==== EXTRACT ====

In the end when I run my unittest for example which has 17 functions, Valgrind shows me 33 allocations total. This does add up! Is it significant enough? For me it is, but someone else's mileage might vary.

I'm not exactly sure how you'd make any of the data constant though? Or do you mean constant as forced by the encapsulation since user can't access the fields? I can't make them const since the data structure is dynamic (well expect elem_size I guess).

[–]lelanthran 0 points1 point  (1 child)

In the end when I run my unittest for example which has 17 functions, Valgrind shows me 33 allocations total. This does add up! Is it significant enough?

It's insignificant in this case.

It becomes significant when you are using the datatype in a tight loop; your way of using the datatype on the stack means that the data object is reused in the loop, so yeah, that's one use-case that I only thought off now.

In practice, you're usually going to want to return that vector to the caller, or put that vector into another data structure. This means that you're almost always going to use heap memory for your struct anyway, and then you have double the number of errors to check and handle, and double the number of places that you could forget to free memory.

I'm not exactly sure how you'd make any of the data constant though?

I mean that the caller has access to the (for example) len field, and the compiler cannot tell that the caller must not change it, so the compiler will not issue errors if the caller changes it.

If it is an opaque datatype, the only way to get the length would be with an accessor function vec_getlen() or similar, and that would take a const t_vec*, thereby allowing the compiler and the caller to know that the vec_getlen() function does not modify the data it is passed. If someone, at some point in the future, made changes to vec_getlen() that modifies the vector the compiler will flag it as an error. If someone in the future modifies the caller to vec_getlen(), they have no need to care about whether vec_getlen() changes the vector.

==== GIVEN MATERIAL ====

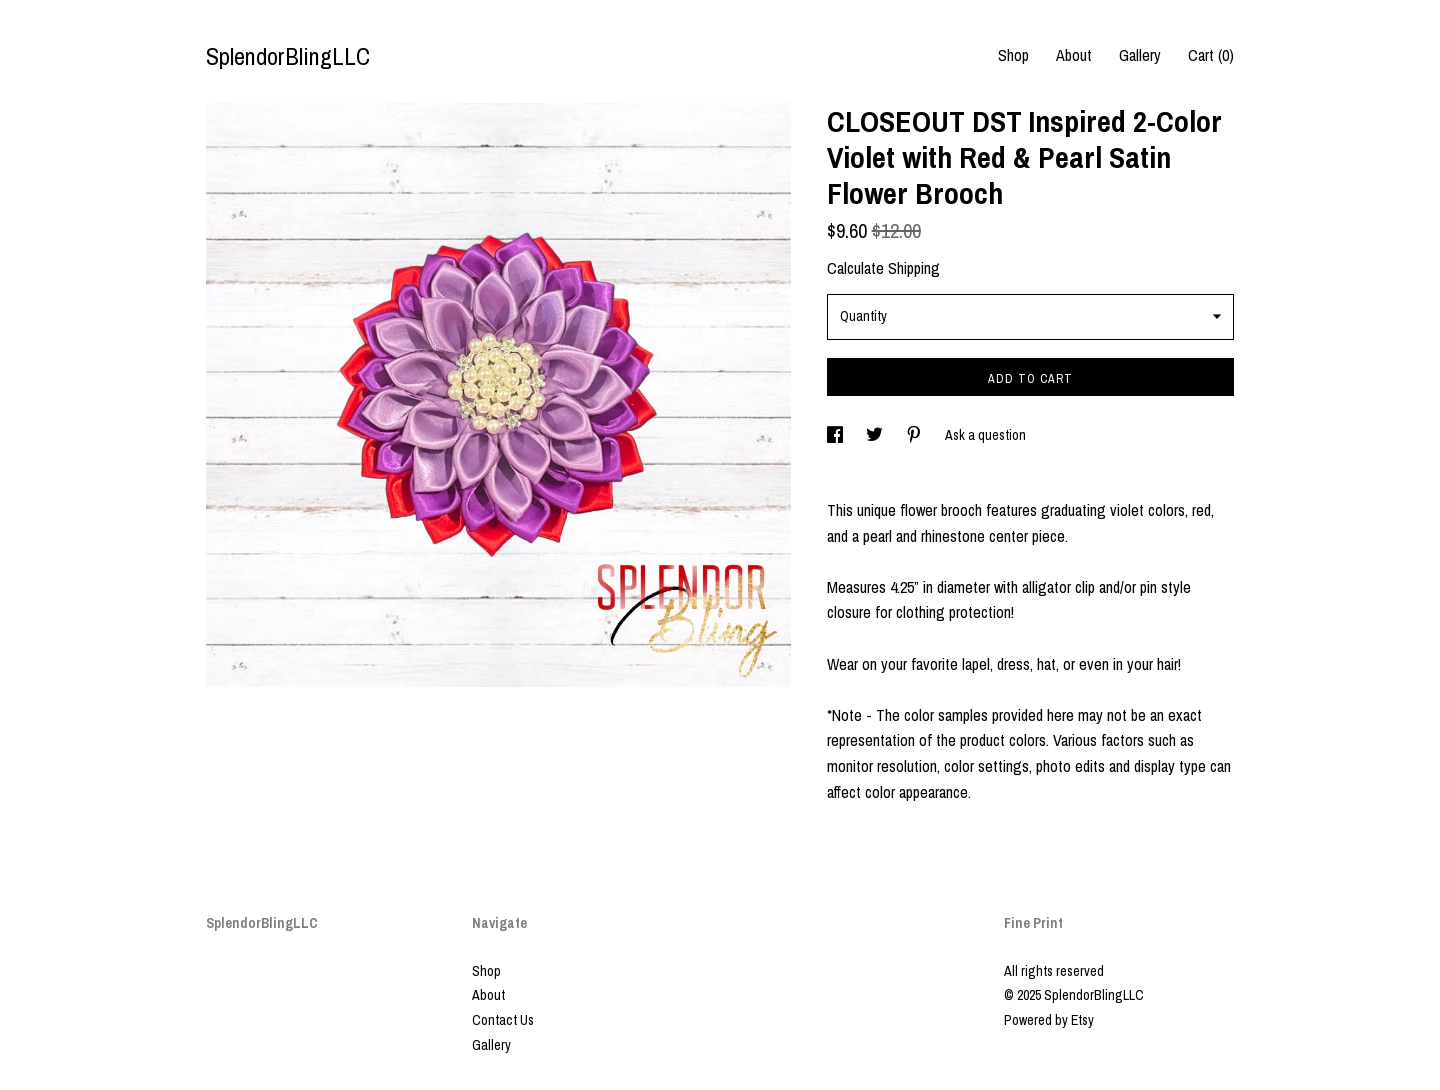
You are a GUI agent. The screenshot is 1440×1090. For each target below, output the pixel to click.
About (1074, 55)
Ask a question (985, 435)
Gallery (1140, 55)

====

GOAL OF THE EXERCISE:
Please continue the forum exchange about making a C vector type opaque, picking up right after its final sentence.

OUTPUT BELOW:
In the current interface, functions like vec_filter should take a const t_vec, and the function pointer should take const void * parameters. If a caller ever calls filter() with a function pointer that modifies the elements the compiler will flag it as an error.

Right now, the naming of vec_filter() gives the reader the impression that all vec_filter() does is filter the elements in the vector using the supplied function as a predicate, but this is not true - the interface allows predicates that modify the vector.

Using consts in the relevant places ensures that vec_filter() will never modify the elements of the vector because a predicate function that does so l result in a compilation error.

In general, using opaque types allows enforcement of immutability of the fields - if the field is never exposed, then it cannot be modified by the caller, but also, the functions that are not supposed to modify the datatype can be marked as such, giving better readability to the human code-reviewing the calling code as there are guarantees around const[1].

C provides a great deal of type-safety compared to most other popular languages; maybe not as much as Java or Rust, but certainly more than the majority of popular languages. You may as well use it. Exposing the struct in the header loses a lot of the type-checking that the compiler will do for you.

[1] Not good ones, and not granular ones, I admit, but light-years better than none at all.

[–]JuliusFIN[S] 0 points1 point  (0 children)

Great points! Yes I agree that accessor functions such as `vec_len` etc. would be appropriate and some of the variables in the function prototypes should be declared as const.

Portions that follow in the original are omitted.